Tuesday, September 4, 2012

Honesty in photography

Which photo do you prefer? I'm kinda torn, as I like elements of both. The top photo is more "honest", but the bottom photo is more eye-catching and interesting, in my opinion. Is "honesty" in photos always of the utmost importance? Ever? Do you appreciate a little artistic license? Note the higher detail in the "enhanced-photo" trout's eye - is that worth the added saturation? Do you feel "lied to" or cheated if the photo has been enhanced beyond the real-life scene? Lay it on me!



9 comments:

Blake said...

the eye of the fish looks best with more saturation, the body of the fish however looks better natural.

Unknown said...

As an unapologetic photo filterer, I say go with what works. I always figured the filtering helps make up for the pathetic equipment & lack of skill I'm saddled with. :-)

Josh Bergan said...

Blake - I basically agree, although I do find myself getting lost in the saturated colors. I suppose I could work on getting that eye right with the natural colors. There's something to be said for Mother Nature's art. She don't need no help.
RW - anyone who's been to this blog knows I cake it on sometimes, and we certainly see heavily edited photos in print from time to time. Each publication has their own philosophy on it, so I guess we can have our own too. Thanks for the input!

Feather Chucker said...

Honestly I like natural pictures with no modifications. I understand you can really hide flaws and other imperfections with artificial enhancements but some stuff just looks too fake. Look at your hand in the second pic. It looks super pink. When I see pics like that now I instantly think obviously a saturation modification. Still a nice pic though either way.

Unknown said...

I'm with Kevin on this one. Go ahead and edit but as I learned over time, edit to take out camera flaws and not put in the pic what doesn't exist in real life. Unless ofcourse you are going for a artistic photo , then do whatever you want. Rules are ment to be broken..

Unknown said...

Actually, capturing light with a camera is an inherently dishonest process. Regardless of playing with saturation or other settings the camera itself will distort the reality. I personally think every photo requires post-processing.

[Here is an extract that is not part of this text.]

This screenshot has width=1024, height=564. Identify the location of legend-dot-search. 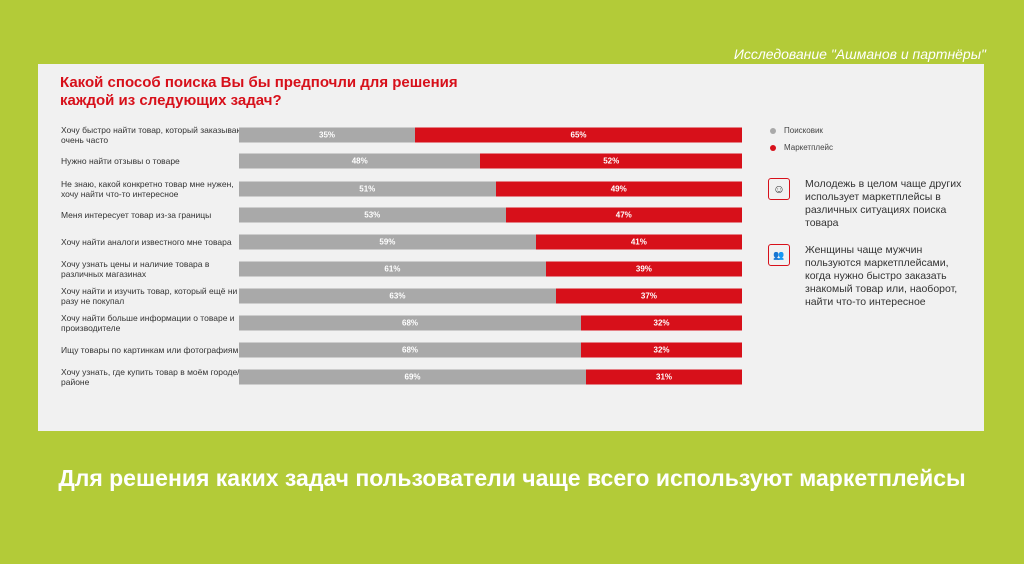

Where people go wrong is by thinking more saturation is always better. I actually think the bottom photo looks quite bad. You can tell that the colors are being way over-saturated.

My conclusion: Post process as necessary, but usually slight adjustments are best.

Josh Bergan said...

Kevin - I end up with ultra-pink hands too often, and I certainly notice it. But I'd admit anytime that happened that it wasn't really meant to be "honest". But point taken.
Joel - Thanks for the comment. I find that I will often tone a photo and it looks fine, but after an hour or day when I look at it again, I can then see it's way overdone. Kinda like writing - sometimes fresh eyes make all the difference.
Tim - I appreciate your opinion. I wouldn't say I think it looks bad, but I dig that you do. The more post-processing I do, I think I agree with you, and sometimes, I should take it easy.

Unknown said...

The bottom fish doesn't look bad, but I noticed your (or the) finger and that is what threw me.

Mark said...

I have found it to be advantageous, when HDR is too over-the-top, to combine the two images as layers and adjust the opacity to punch up the original without it looking so fake.